“Wow!” he said, staring at the painting that took up most of their living room wall.
“I know, right,” she said, threading her arm through his. “My boss gave it to me. He stood by me today, and lost this sale, because he’s happy with my work and wanted me to have it.”
“It’s…huge,” he said, smiling at her. “And beautiful. It’s you, just in a different life.”
“She’s looking straight out of the picture, even though she’s working with the crystals. Just that turn of her head, and her gaze, makes the whole picture.”
“The colors are amazing.”
“They are,” she agreed.
“When do you think this is?”
“Sometime in the future. Hopefully the distant future,” she laughed. “I think after we destroy the earth, there are those who will continue to fight to keep Her alive.”
“And you’ll be one of those people,” he said, knowingly.
“Seems like it.”
“You always did love the ocean and those who lived in it.”
She nodded, and snuggled closer to him. “I think she’s trying to tell me something. And we have no idea where the painting came from or, who painted it.”
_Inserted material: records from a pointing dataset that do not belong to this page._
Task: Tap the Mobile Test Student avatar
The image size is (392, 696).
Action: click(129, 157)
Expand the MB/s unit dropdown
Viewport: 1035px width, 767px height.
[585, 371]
“It’s strange,” he muttered, staring at the picture. “It makes everything in the apartment seem tiny, she’s so big, everything is so big.”
“She represents the ocean and the gigantic mess we made. Big, is how it should be.”
He grunted. “I can love you now and in the future, both at the same time.”
“Maybe you can write a song about it.”
“Maybe I can.”
“The colors change with the light,” she said. “She goes from celery green, to blue gray or aqua.”
“Something smells good,” he said, turning toward the kitchen.
She grinned and started dragging him toward the other room. “I made vegetarian chili.”
“Yes,” she said, “From scratch.”
“How did you get the picture in here?” he asked, suddenly frowning.
She stopped moving and looked at him. “I…uh…don’t know. The guys must have done it for me.”
“There is no opening in this place that’s big enough for it to have been brought in.”
She shrugged. “Is that important?”
“I think it is,” he said, dishing up bowls of chili. “How did it get in here?”
“I have cornbread.”
“Perfect,” he said happily. “But what about the picture?”
“I have no idea how it got here. I guess it just wanted to be here, so it came by itself. That can happen can’t it?”
“No,” he said, “it can’t.”
“I don’t know what to say. Maybe the guys took it off the stretchers and rebuilt it here.”
“Did you give them your key?”
She shook her head. “No.”
“We need to figure this out,” he said. “The chili is delicious. I love it.”
“Thank you. I like it too, so let’s just enjoy it and think about the picture later, okay?”
“Sure,” he said. “But I’m not letting this go.”
The woman in the picture smiled and went about her work.